In the entries below, find the line with "FUJIYAN (742, 653)" and the line with "2023年10月 (681, 1538)". Reproduce those two lines and every line between them exactly, and nothing more.
┌──
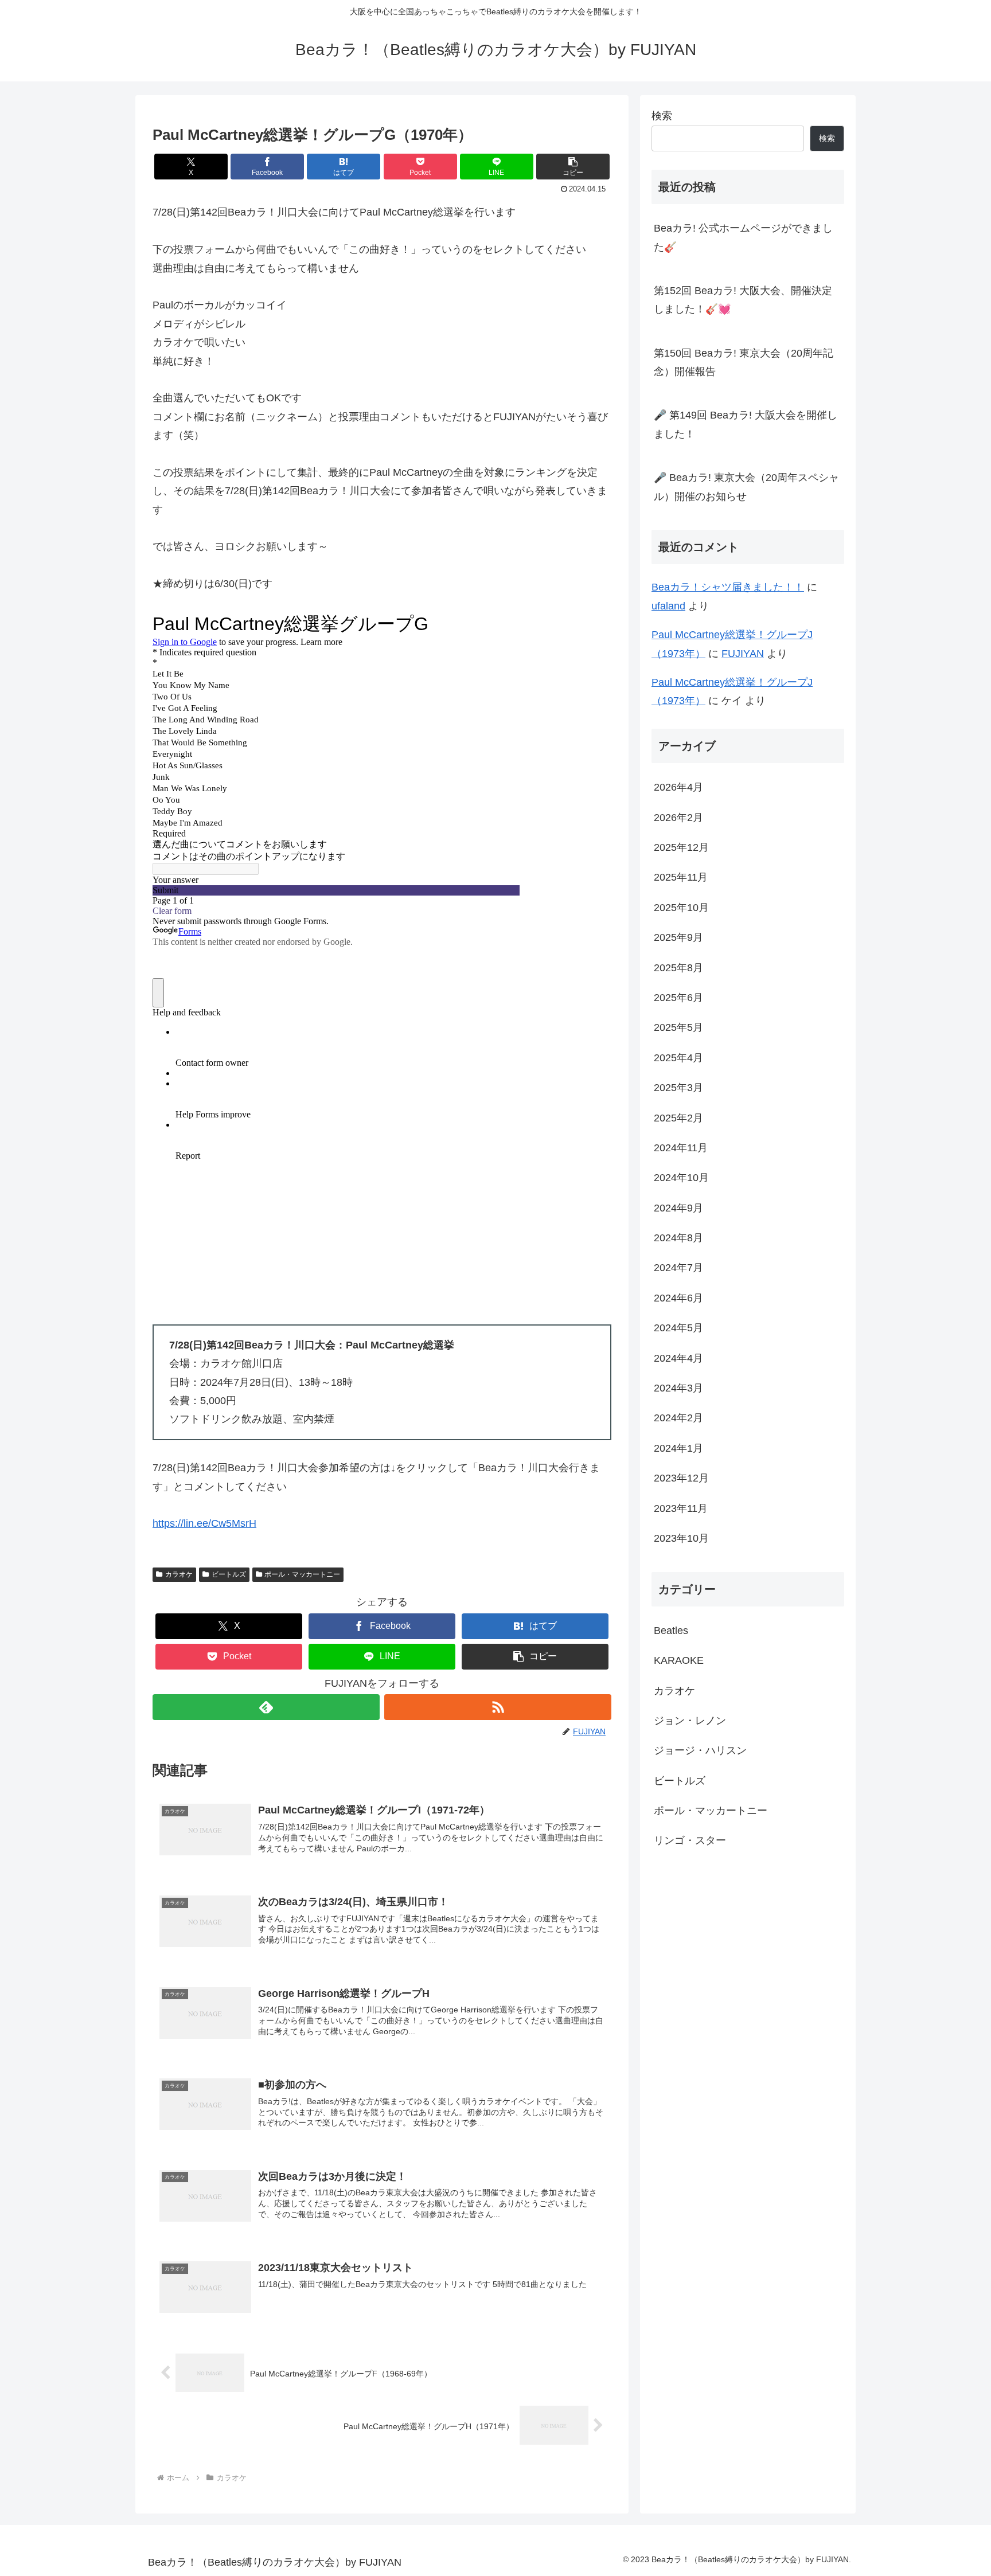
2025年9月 (678, 937)
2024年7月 (678, 1267)
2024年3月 (678, 1388)
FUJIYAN (742, 653)
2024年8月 (678, 1238)
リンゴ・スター (690, 1840)
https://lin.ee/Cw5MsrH (204, 1523)
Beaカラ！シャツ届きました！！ (727, 587)
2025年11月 (681, 877)
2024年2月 (678, 1418)
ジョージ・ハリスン (700, 1750)
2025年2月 (678, 1117)
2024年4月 (678, 1358)
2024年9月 (678, 1208)
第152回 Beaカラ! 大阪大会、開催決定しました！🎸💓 (743, 300)
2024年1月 (678, 1448)
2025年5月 (678, 1027)
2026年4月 (678, 787)
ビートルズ (229, 1574)
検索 (661, 116)
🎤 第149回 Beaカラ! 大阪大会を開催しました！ (745, 424)
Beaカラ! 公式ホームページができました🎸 (743, 237)
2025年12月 (681, 847)
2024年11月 (681, 1148)
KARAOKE (679, 1660)
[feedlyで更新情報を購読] (266, 1707)
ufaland (668, 606)
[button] (573, 166)
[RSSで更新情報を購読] (497, 1707)
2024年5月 (678, 1328)
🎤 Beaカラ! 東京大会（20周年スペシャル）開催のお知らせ (746, 487)
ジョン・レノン (690, 1720)
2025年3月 (678, 1087)
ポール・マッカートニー (302, 1574)
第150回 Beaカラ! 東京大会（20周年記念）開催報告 (743, 362)
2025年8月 (678, 968)
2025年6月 (678, 997)
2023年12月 (681, 1478)
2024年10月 (681, 1177)
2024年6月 (678, 1298)
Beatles (671, 1630)
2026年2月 (678, 817)
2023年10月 (681, 1538)
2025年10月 (681, 907)
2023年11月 (681, 1508)
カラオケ (179, 1574)
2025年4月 (678, 1058)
└──
Exercise solution:
FUJIYAN (742, 653)
2024年8月 (678, 1238)
リンゴ・スター (690, 1840)
https://lin.ee/Cw5MsrH (204, 1523)
Beaカラ！シャツ届きました！！ (727, 587)
2025年11月 (681, 877)
2024年2月 (678, 1418)
ジョージ・ハリスン (700, 1750)
2025年2月 (678, 1117)
2024年4月 (678, 1358)
2024年9月 (678, 1208)
第152回 Beaカラ! 大阪大会、開催決定しました！🎸💓 (743, 300)
2024年1月 (678, 1448)
2025年5月 (678, 1027)
2026年4月 (678, 787)
ビートルズ (229, 1574)
検索 (661, 116)
🎤 第149回 Beaカラ! 大阪大会を開催しました！ (745, 424)
Beaカラ! 公式ホームページができました🎸 (743, 237)
2025年12月 (681, 847)
2024年11月 (681, 1148)
KARAOKE (679, 1660)
[feedlyで更新情報を購読] (266, 1707)
ufaland (668, 606)
[button] (573, 166)
[RSSで更新情報を購読] (497, 1707)
2024年5月 (678, 1328)
🎤 Beaカラ! 東京大会（20周年スペシャル）開催のお知らせ (746, 487)
ジョン・レノン (690, 1720)
2025年3月 (678, 1087)
ポール・マッカートニー (302, 1574)
第150回 Beaカラ! 東京大会（20周年記念）開催報告 (743, 362)
2025年8月 (678, 968)
2025年6月 (678, 997)
2023年12月 (681, 1478)
2024年10月 (681, 1177)
2024年6月 (678, 1298)
Beatles (671, 1630)
2026年2月 (678, 817)
2023年10月 (681, 1538)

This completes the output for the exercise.